Le non-respect de la confidentialité des données par un professionnel exerçant une activité bancaire est constitutive du délit de violation du secret bancaire. Quelques rares condamnations en témoignent [1] .

abus de confiance est le fait par une personne de détourner, au préjudice d’autrui, des fonds, des valeurs ou un bien quelconque qui lui ont été remis et qu’elle a acceptés à charge de les rendre, de les représenter ou d’en faire un usage déterminé ». Ce délit est puni de cinq ans d’emprisonnement et de 375 000 euros d’amende [2] .
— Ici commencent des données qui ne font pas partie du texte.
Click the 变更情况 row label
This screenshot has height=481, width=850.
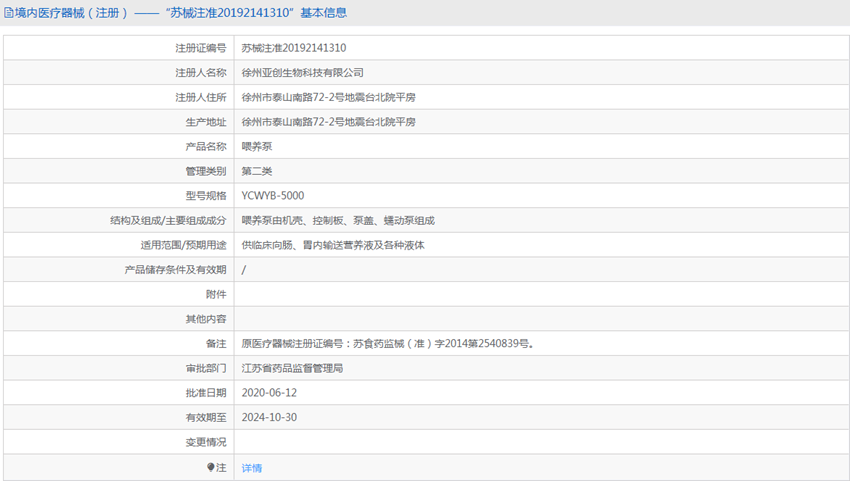pyautogui.click(x=206, y=442)
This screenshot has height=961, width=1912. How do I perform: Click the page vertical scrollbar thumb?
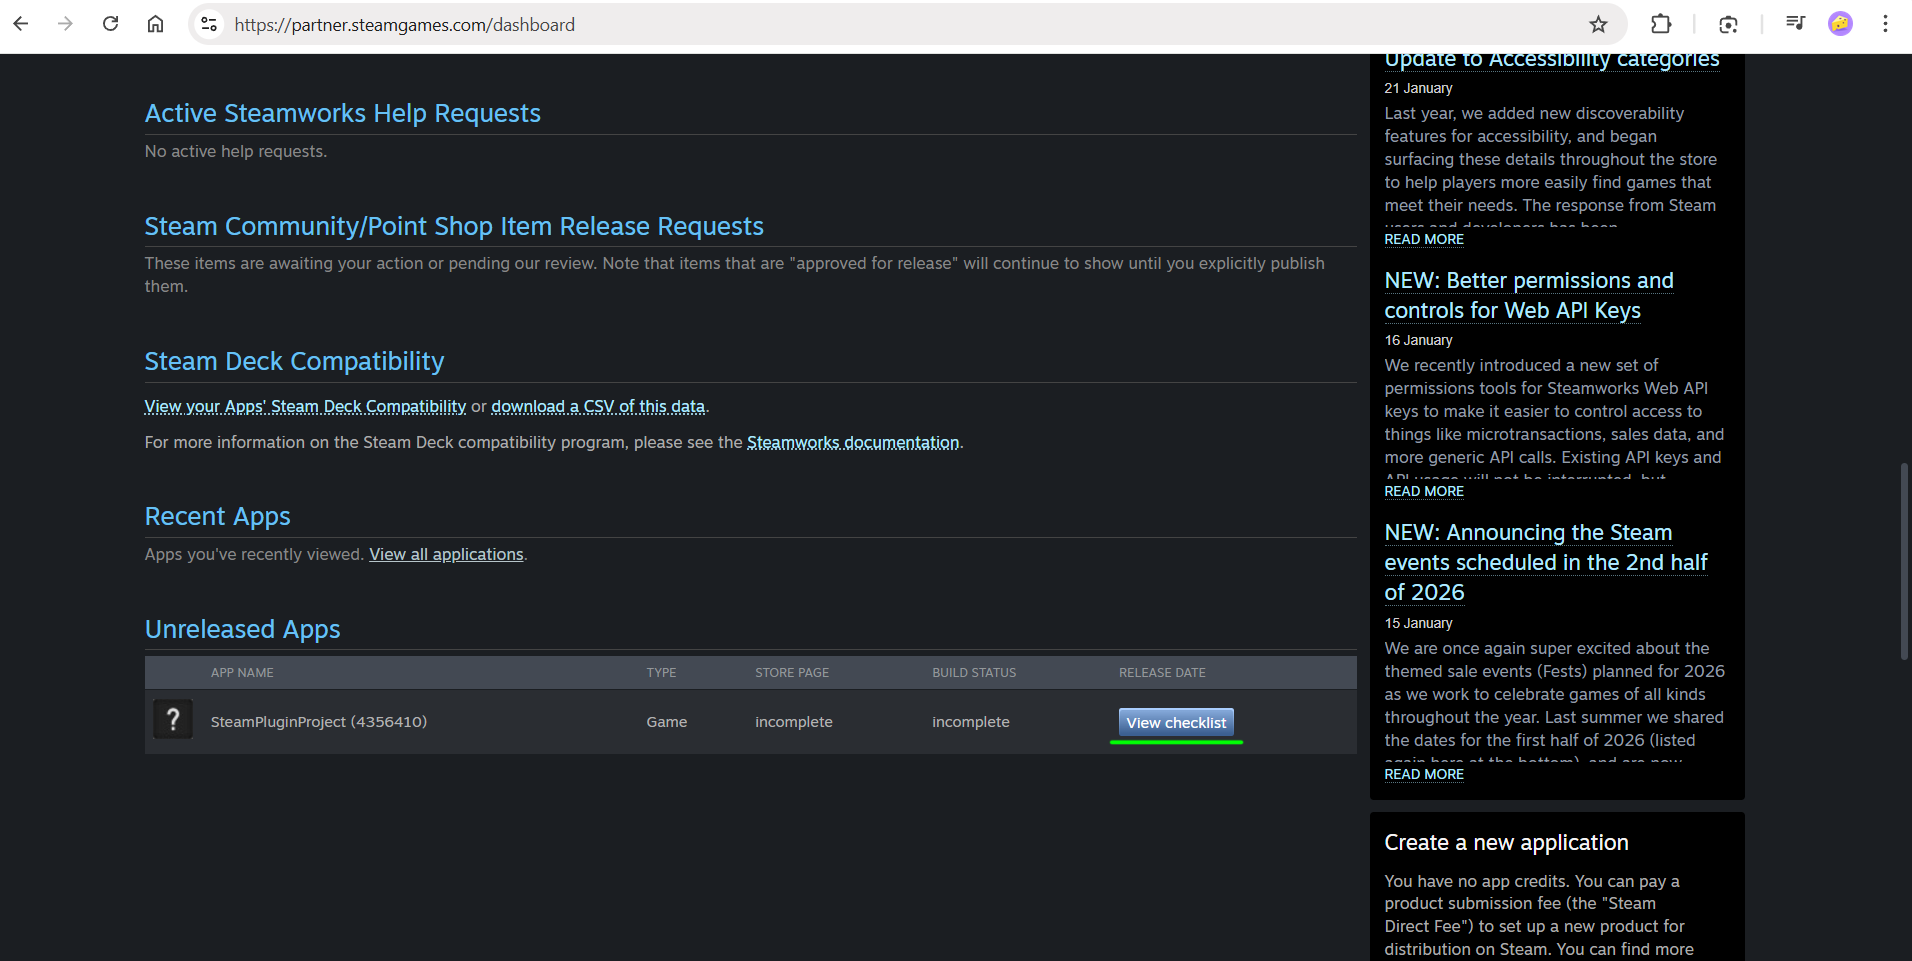click(1904, 560)
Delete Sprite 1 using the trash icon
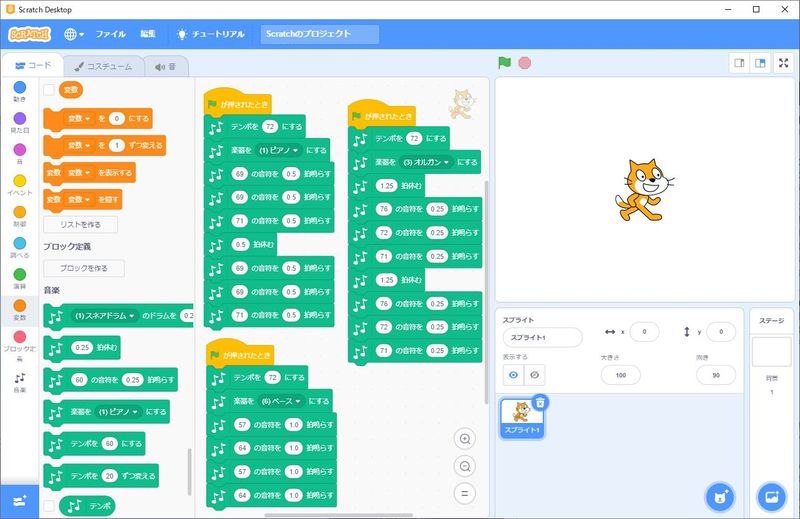This screenshot has height=519, width=800. pyautogui.click(x=539, y=402)
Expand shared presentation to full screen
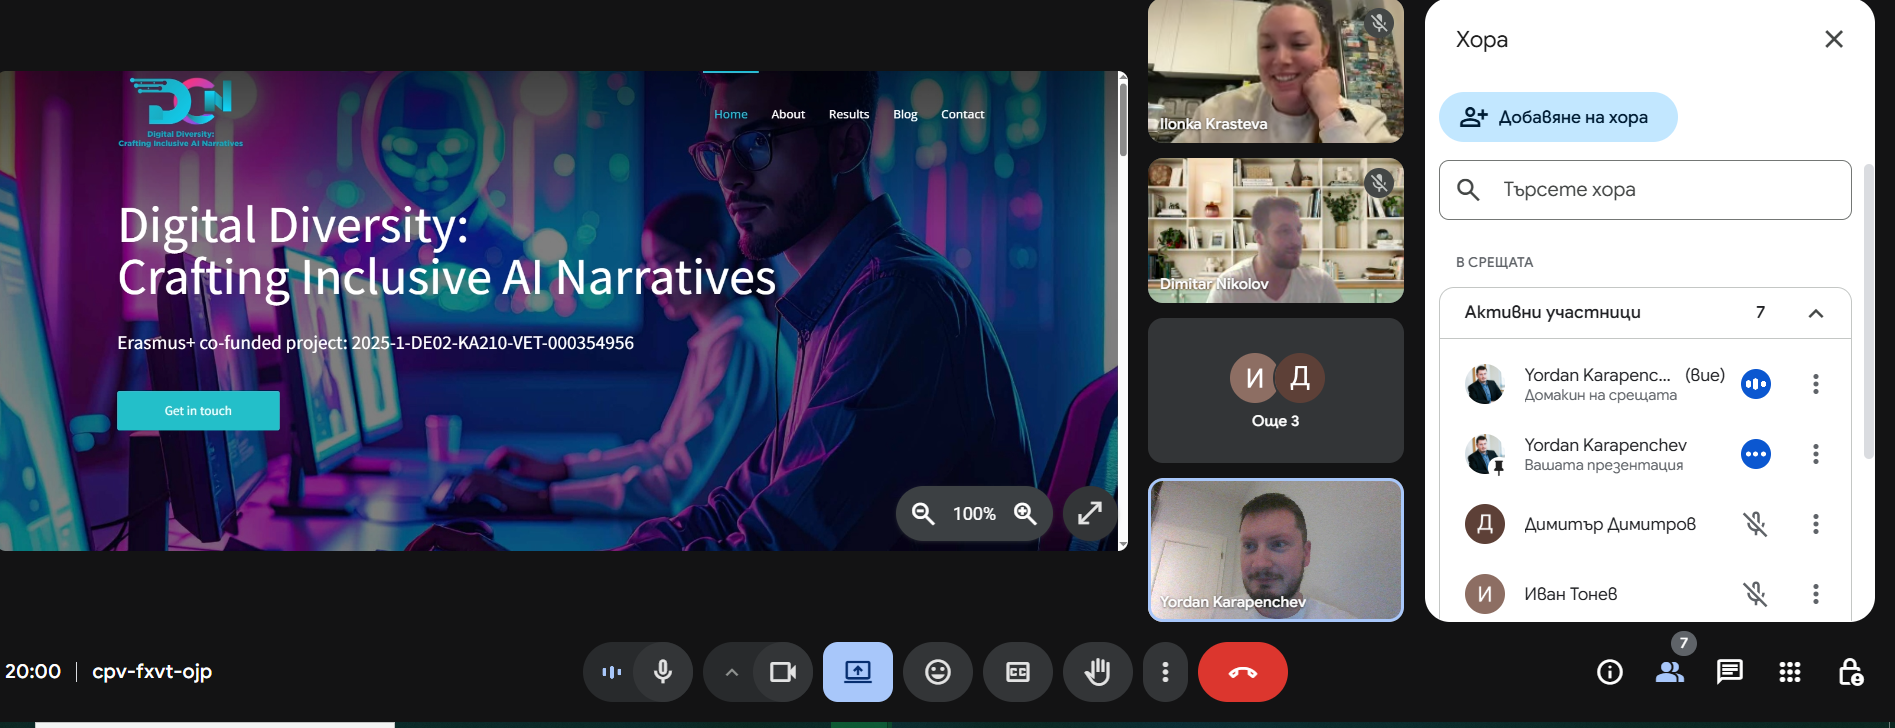Screen dimensions: 1895x728 (x=1089, y=513)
En l’espèce, M. X., qui était ingénieur d’études au sein du service sécurité des moyens de paiement à la direction Sécurité des moyens de paiement de la société Crédit Agricole Payment Services, avait été poursuivi devant le tribunal correctionnel du chef d’abus de confiance. Il lui était reproché d’avoir détourné au préjudice de son employeur, en les publiant sur son compte Twitter, des numéros de comptes de clients (IBAN), qui lui avaient été remis à charge d’en faire un usage déterminé, « en l’espèce ne pas les divulguer au public ».

Si, par un jugement du 9 janvier 2018, le prévenu avait été déclaré coupable des faits poursuivis, la Cour d’appel de Caen avait, pour sa part, infirmé cette solution par une décision du 24 février 2020. Pour prononcer cette relaxe, elle avait considéré que rien ne permettait d’exclure que cette démarche du prévenu avait un caractère réactionnel à la rupture de son contrat de travail qui lui avait été notifiée trois mois auparavant. Surtout, la cour d’appel avait estimé qu’il ne pouvait être « retenu que le non-respect de l’interdiction de ne pas divulguer les numéros d’IBAN de clients, est constitutif de l’usage déterminé visé à l’article 314-1 du Code pénal ». Le prévenu, puis le ministère public, avaient interjeté appel de la décision.

La principale difficulté portait alors ici sur l’appréciation d’un « usage déterminé » qui n’aurait pas été respecté par le prévenu. Or, la Cour de cassation ne donne pas raison aux magistrats normands.

Selon elle, en effet, en se déterminant comme elle l’a fait, « alors qu’elle avait constaté que le prévenu avait, en connaissance de cause, détourné pour son usage personnel, au préjudice de son employeur, des numéros de compte mis à sa disposition pour un usage professionnel », la cour d’appel a méconnu les articles 314-1 et 388 du Code de procédure pénale. La cassation est alors prononcée (en l’occurrence à l’égard des seules dispositions civiles de l’arrêt précité).

Cette solution est, selon nous, convaincante. D’une part, les mobiles étant indifférents en droit pénal, les juges du fond n’avaient pas à prendre en considération une quelconque réaction du prévenu à la rupture de son contrat de travail. D’autre part, et surtout, lorsque l’article 314-1 du Code pénal vise « un bien quelconque […] remis […] à charge […] d’en faire un usage déterminé », le législateur emploi des termes assez larges pour couvrir l’obligation de ne pas divulguer certaines informations, en l’espèce des numéros d’IBAN de clients. Dès lors, la violation d’un tel usage professionnel est suffisante pour constituer l’élément matériel du délit d’abus de confiance. n

Abus de confiance – Élément matériel – Détournement de numéros de compte - Non-respect d’un usage déterminé – Usage professionnel.

 

 

  1. . CA Bourges 31 oct. 1991, n° 557/1. – CA Rennes 13 janv. 1992, n° 48/92 : D. 1993, somm. p. 54, obs. M. Vasseur ; D. 1994, somm. p. 287, obs. H. Maisl ; JCP E 1993. II. 432, obs. Ch. Gavalda. – CA Toulouse 2 déc. 1999, n° 99/00155 : JCP G 2000, IV, 2369 ; Cah. jurispr. Aquitaine 2000, n° 2, p. 311. – Pour des relaxes, CA Paris 25 mars 1998, n° 7911/97. – CA Grenoble 9 févr. 2000, n° 99/00539. – CA Monaco 30 mai 2011 : JCP E 2011, 1673, note J. Lasserre Capdeville ; LEDB sept. 2011, p. 7, n° 124, obs. J.-M. Canac.
 

  1. . Sur ce délit, W. Jeandidier, « Abus de confiance », JurisClasseur Pénal Code, art. 314-1 à 314-4, 2020.